• Requirement 1: Translate this sentence from the excerpt on visual odometry below into French: "Furthermore, Rawia et al. (2014) makes a very strong assumption that the ego-motion is piecewise linear."

-------- Excerpt provided

Another work by Zhang et al. (2014) uses both 2D and 3D cameras for outdoor visual odometry using synchronous camera setup. This method takes advantage of multi-frame motion estimation as well feedback model. The final odometry parameters are then refined by BA from iSAM2 (Kaess et al. 2011). Although this method performs well for synchronous setups, it does not address the problem of camera fusion for asynchronous setup. Note that other existing 2D–3D based refinement methods, such as BA and loop closing, are not applicable under these circumstances because they require precise 2D-to-3D correspondences across frames. In this work, the pose refinement is carried our using both 2D and 3D information. Our refinement method successfully uses both 2D and 3D even when precise 2D-to-3D correspondences are not known. In particular to asynchronous cameras, Rawia et al. (2014) uses asynchronous 2D camera rigs for intelligent vehicle application. Ego-motion estimation in Rawia et al. (2014) is carried out for 2D camera rigs, unlike 2D–3D camera setup in this work. Furthermore, Rawia et al. (2014) makes a very strong assumption that the ego-motion is piecewise linear. Such assumption might be valid for intelligent vehicle setups (as originally developed). However, it is not practical in general case (for example, hand-held cameras).

3 Notation and background

The setup consists of a 3D scanner and multiple calibrated cameras as shown in Fig. 2. We refer the 3-space Euclidean transform by a \(4 \times 4\) matrix \(T =\mathop {\begin{pmatrix} R &{} t \\ 0 &{} 1\end{pmatrix}}\), where R and t are rotation matrix and translation vector respectively. At any given instant, the 3D scanner scans the scene points \(X_{k}, k=1\ldots p\) in its coordinate frame \(O^{1}\). A set of calibrated cameras at \(T_{i}, i=1\ldots m\), not necessarily overlapping, capture m images, from which a set of 2D feature points are extracted. Let \(x_{ij}^{1}, j=1\ldots n\) represent those feature points in the ith image. P(TX) is the projection function that maps a point X to its 2D counterpart in the image captured from T. When the system moves by \(T'\) to next position, corresponding variables are represented by the same notations with change in superscript. The poses of the second set of cameras with respect to \(O^{1}\) are expressed as \(\bar{T_{i}}\). The Essential matrix between two views of the same camera in different frames is expressed by \(E_{i}(T')\), with an abuse of notation for simplicity. Although \(E_i(T')\) is expressed as the function of \(T'\), it is actually the function of \(T'_i\), which are again dependent upon both \(T'\) and \(T_i\). For synchronous setups, the transformation matrices are related follows

$$\begin{aligned} T'_{i} = T_{i} T' T_{i}^{-1}. \end{aligned}$$
(1)

----------------
-------- Raw data

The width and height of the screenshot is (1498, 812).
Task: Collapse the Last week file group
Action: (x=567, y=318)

----------------
-------- Raw data

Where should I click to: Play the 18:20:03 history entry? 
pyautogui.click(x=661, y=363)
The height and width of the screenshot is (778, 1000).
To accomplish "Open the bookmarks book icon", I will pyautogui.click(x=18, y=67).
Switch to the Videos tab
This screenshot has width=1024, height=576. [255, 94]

----------------
-------- Raw data

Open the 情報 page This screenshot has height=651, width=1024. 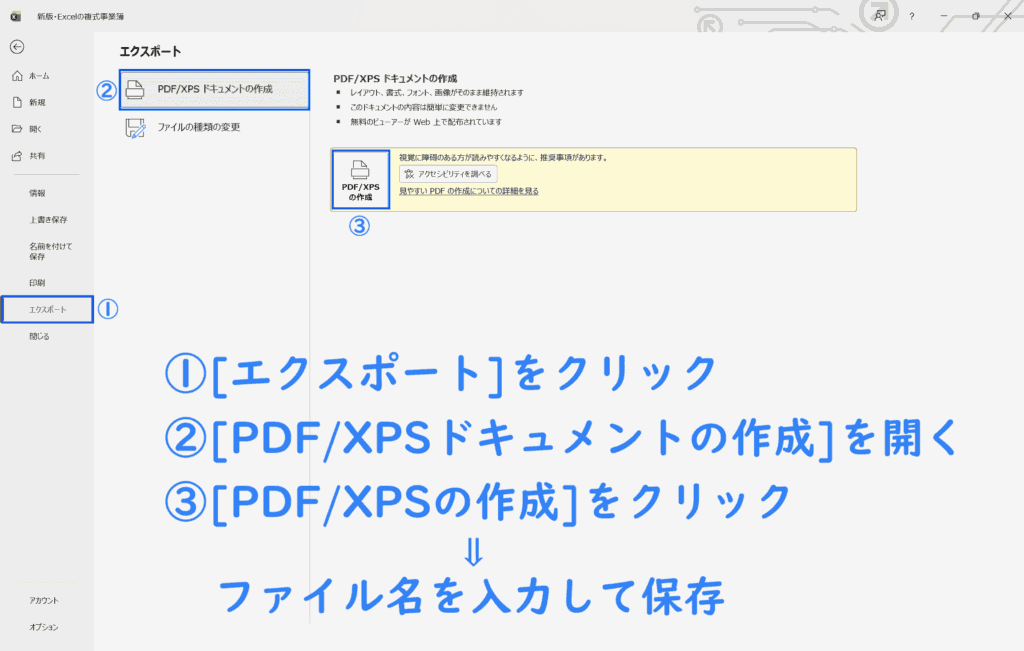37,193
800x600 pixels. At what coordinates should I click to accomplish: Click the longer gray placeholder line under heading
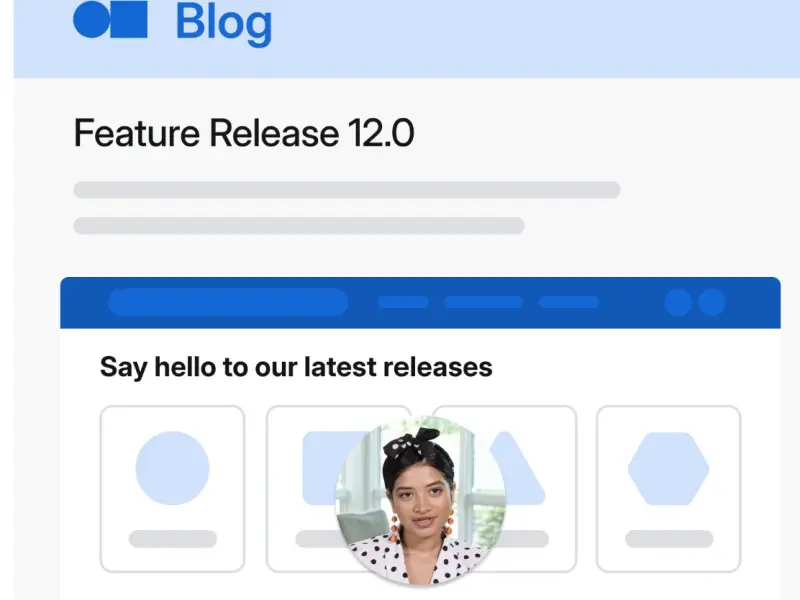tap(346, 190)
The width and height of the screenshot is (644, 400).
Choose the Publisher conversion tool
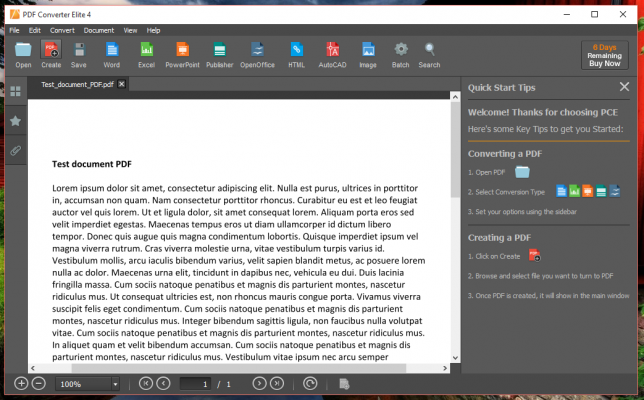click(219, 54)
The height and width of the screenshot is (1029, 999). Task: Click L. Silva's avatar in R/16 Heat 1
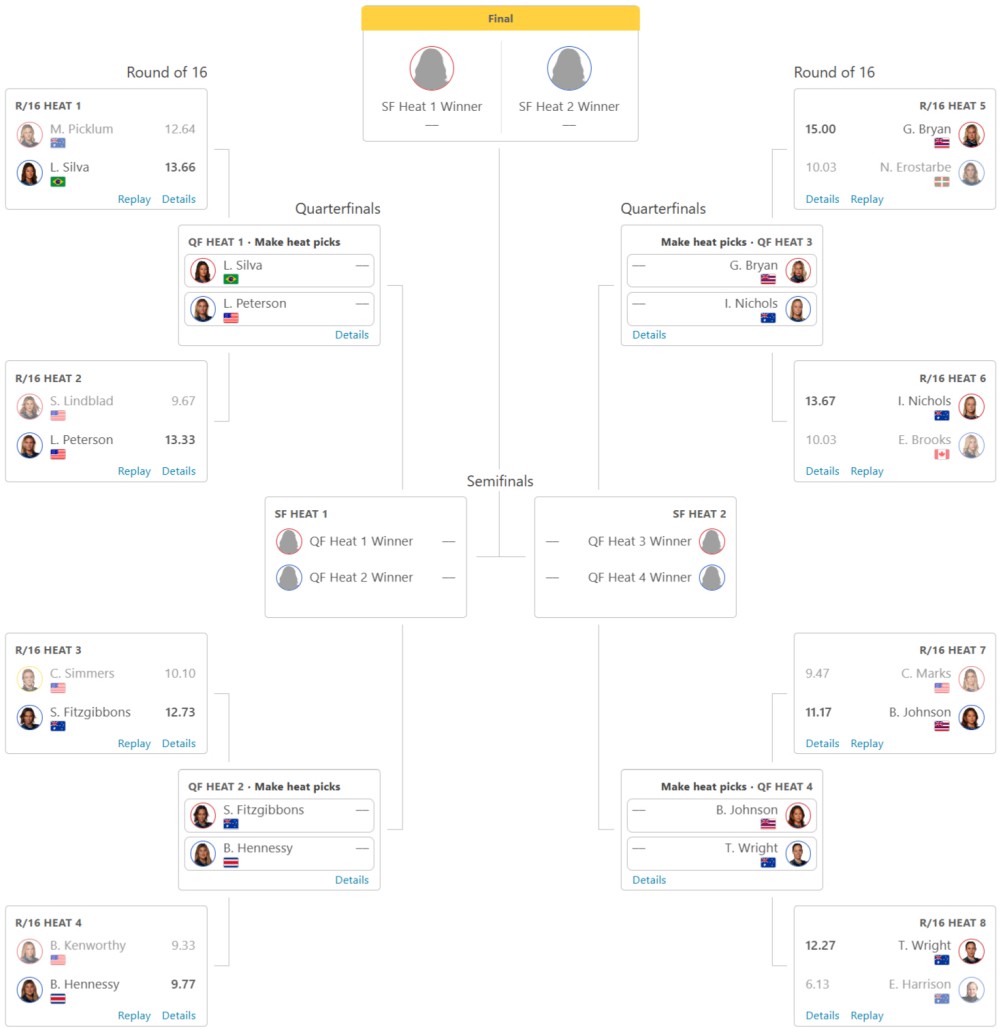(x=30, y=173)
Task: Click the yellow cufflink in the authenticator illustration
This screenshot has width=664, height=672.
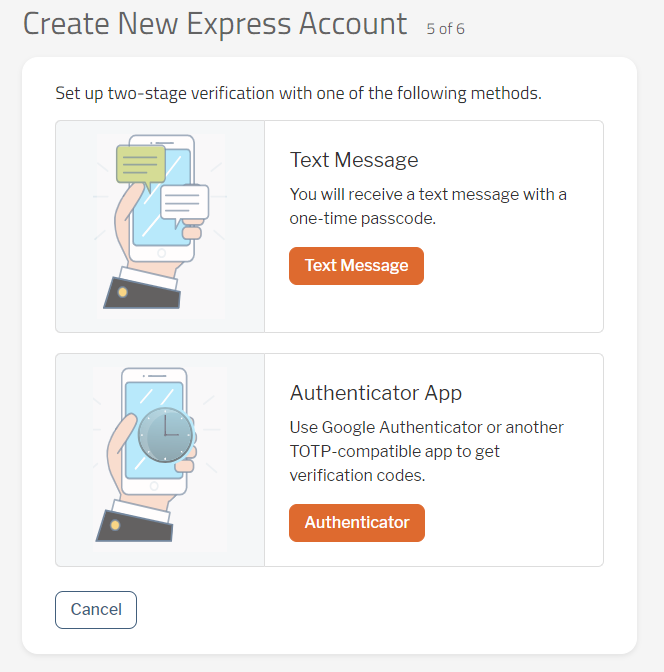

----------------

• Requirement 2: Render the records from the line that contains "800x600 pixels. At" through the line that contains "This screenshot has width=664, height=672." as a Markdown table with the columns Row and Line, numbering each line and skipping blank lines. Leave the pictures out.

• Written response 1: En outre, Rawia et al. (2014) formulent une hypothèse très forte selon laquelle l'égo-mouvement est linéaire par morceaux.

• Written response 2:
| Row | Line |
|---|---|
| 1 | 800x600 pixels. At what coordinates should I click to accomplish: Click the longer gray placeholder line under heading |
| 2 | tap(346, 190) |
| 3 | The width and height of the screenshot is (644, 400). |
| 4 | Choose the Publisher conversion tool |
| 5 | click(219, 54) |
| 6 | The height and width of the screenshot is (1029, 999). Task: Click L. Silva's avatar in R/16 Heat 1 |
| 7 | (x=30, y=173) |
| 8 | Task: Click the yellow cufflink in the authenticator illustration |
| 9 | This screenshot has width=664, height=672. |